Pence: Obama Can Reach Out to Cuban Dictator, But Trump Can't Take Call From Taiwan's Leader?

By Susan Jones | December 5, 2016 | 5:21am EST
China awoke Monday, Dec. 5, to criticism from Trump on Twitter, days after it responded to his telephone conversation with Taiwan's president by accusing the Taiwanese of playing a "little trick" on Trump. (AP Photo/Jorge Saenz, Pablo Martinez Monsivais, Luis Hidalgo, Files)

( - The American people are "encouraged" to see President-elect Trump "taking calls from the world, speaking to the world," including the democratically elected leader of Taiwan, Vice President-elect Mike Pence told ABC's "This Week" on Sunday.

"But I think it all begins with relationships, and...that was nothing more than taking a courtesy call of congratulations from the democratically elected leader of Taiwan."

China, which claims Taiwan as its own, has complained about Trump's contact on Friday with the leader of Taiwan, a breach of longstanding diplomatic protocol. The United States, under President Jimmy Carter, broke off formal diplomatic relations with Taiwan in 1979, in deference to communist China, but the U.S. maintains unofficial ties with Taiwan to this day.

Pence told "This Week" host George Stephanopoulos, "It's a little mystifying to me that President Obama can -- can reach out to a murdering dictator in -- in Cuba in the last year and be hailed as a hero for doing it and President-elect Donald Trump takes a courtesy call from a democratically elected leader in Taiwan and it's become -- it's become something of a controversy, because I think the American people appreciate the fact that -- that our president-elect is taking calls from and reaching out to the world and preparing on day one to lead America on the world stage."

Stephanopoulos asked Pence if Trump is signaling changes in U.S. policy toward China.

Pence said the Trump administration will deal with China policy after inauguration day.

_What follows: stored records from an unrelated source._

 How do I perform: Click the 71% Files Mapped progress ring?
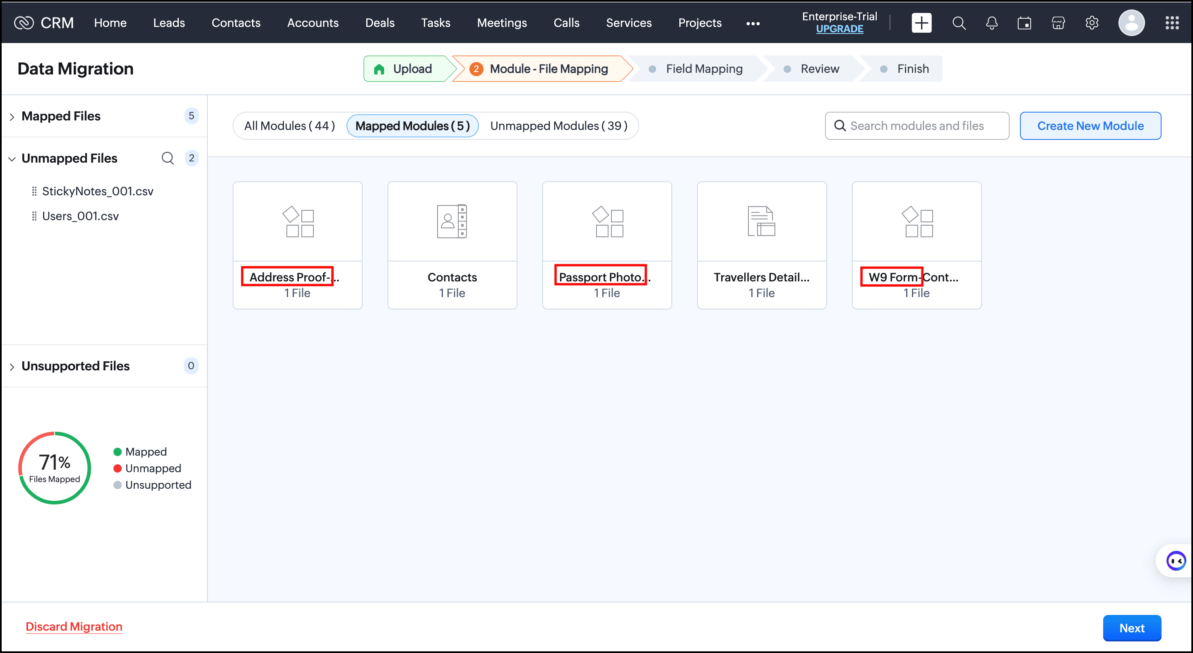55,468
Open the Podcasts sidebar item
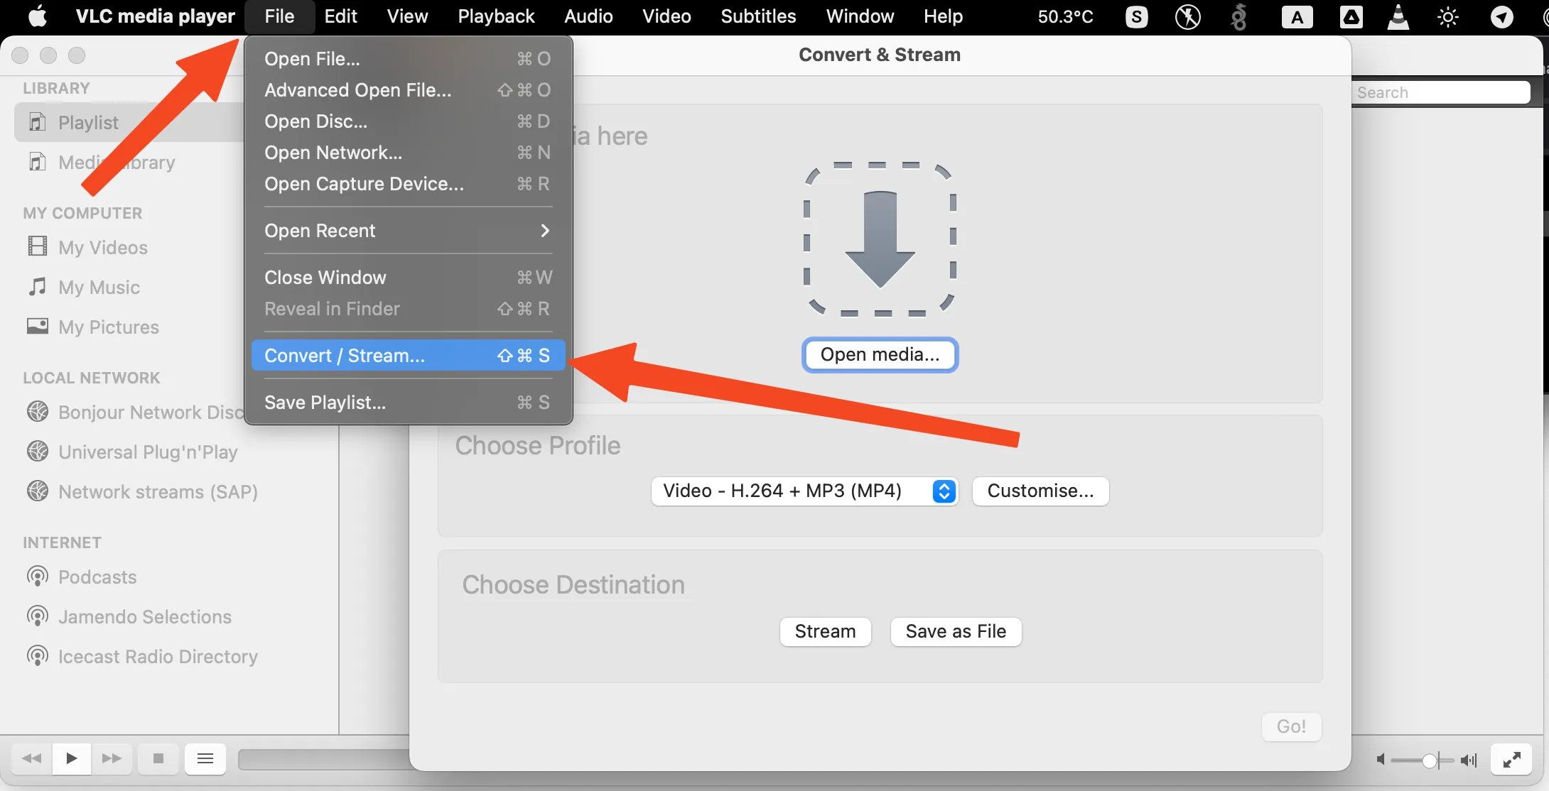This screenshot has height=791, width=1549. tap(97, 577)
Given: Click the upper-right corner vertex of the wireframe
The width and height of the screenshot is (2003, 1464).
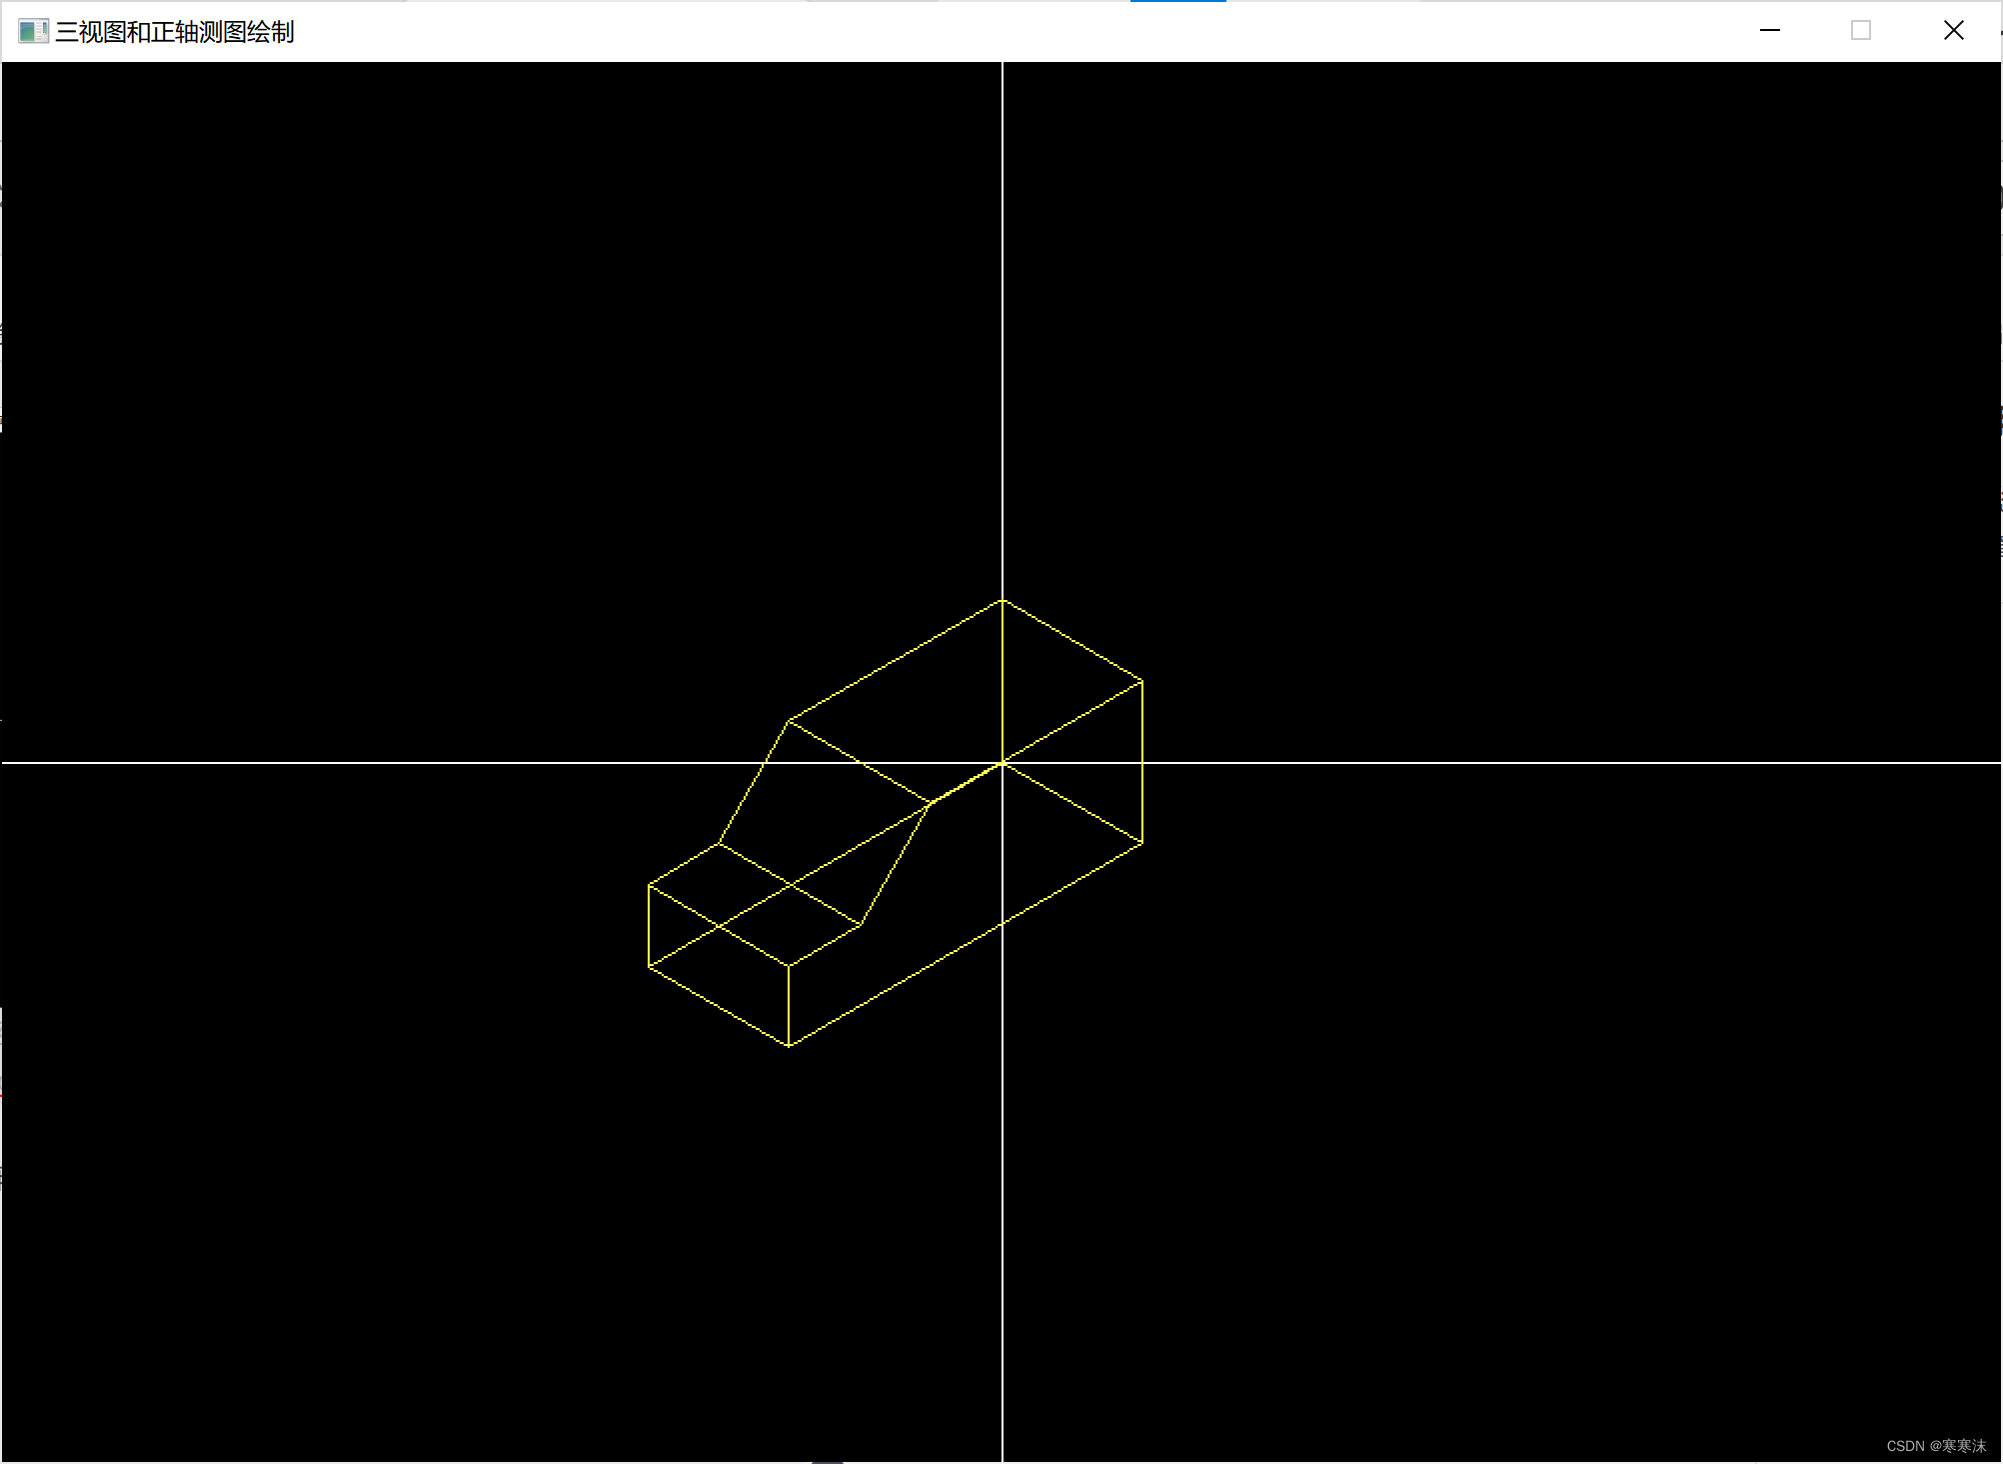Looking at the screenshot, I should [x=1142, y=681].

"On day one, will he label China a currency manipulator?" Stephanopoulos asked.

"Well, he said that over the course of the campaign. And the truth of the matter is a lot is going to change in America's economic policies -- not just with regard to China, but with regard to the North American Free Trade Agreement, with regard to -- look, we -- we've been -- America has been losing too much in jobs and economic growth on the world stage.

"And I think people can count on the fact that -- that President-elect Donald Trump, when he raises his right hand, is going to walk into the Oval Office and he's going to -- he's going to become a champion for Americans on the world stage."

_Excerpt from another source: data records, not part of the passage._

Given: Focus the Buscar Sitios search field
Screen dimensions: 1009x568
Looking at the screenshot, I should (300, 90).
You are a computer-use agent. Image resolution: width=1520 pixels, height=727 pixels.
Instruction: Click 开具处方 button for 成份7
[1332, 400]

"So he will follow through on that promise?" Stephanopoulos tried again:

"Well, he's -- he's going to fight for American jobs and -- and we're going to stop losing to China and to other countries," Pence replied.

"Does that mean labeling them a currency manipulator?" Stephanopoulos asked again.

"It -- it will be for the president-elect to decide whether he implements that policy after inauguration. He spoke about that in the course of the campaign," Pence said. "But look, it's all about a process. He spoke to President Xi in China two weeks ago. They had a great conversation. He's begun the relationship there," Pence said.

"But after January 20, our new president will make decisions about what the policy of the United States will be. But I promise you, America is going to start winning on world stage again and winning economically and -- and he'll make the right decisions..."

Pence said Trump made it clear during the campaign that "we've been losing to China far too long economically. And it's -- it's time -- the time has come, the American people have elected a president who, not just with regard to China, but with other countries around the world, and even in our hemisphere, that -- that we're going to put American workers and American jobs first and we're going to have a president that makes sure we have trade deals and we advance policies -- economic policies on the world stage that accomplish that."

Appearing on CBS's "Face the Nation," Reince Priebus, Trump's incoming chief of staff, said Trump did not believe he was talking to the leader of a sovereign state when he accepted the congratulatory phone call from the leader of Taiwan.

"No, of course not," Priebus said. "He knew exactly what was happening. But, look, we have got a lot of problems to solve in this country, and we're not going to solve them by just making believe that people don't exist. This was a two-minute congratulatory call. He talked to (Chinese) President Xi over two weeks ago. I'm sure he'd be willing to talk with him again.

"This is not a massive deviation of our policy," Priebus continued. "But President Trump has made it clear that he's going to work with China, PRC, to make sure that we have a better deal, that we have better trade agreements, and that we do a better job in protecting the American worker. And he's going to continue to do it.

"So, courtesy call, not a change in policy?" host John Dickerson asked.

"Exactly," Priebus said.

In two tweets on Sunday -- something CNN is calling a "twitter tirade" -- Trump asked the following question: "Did China ask us if it was OK to devalue their currency (making it hard for our companies to compete), heavily tax our products going into..their country (the U.S. doesn't tax them) or to build a massive military complex in the middle of the South China Sea?  I don't think so!"

On Friday, Trump tweeted: "Interesting how the U.S. sells Taiwan billions of dollars of military equipment but I should not accept a congratulatory call."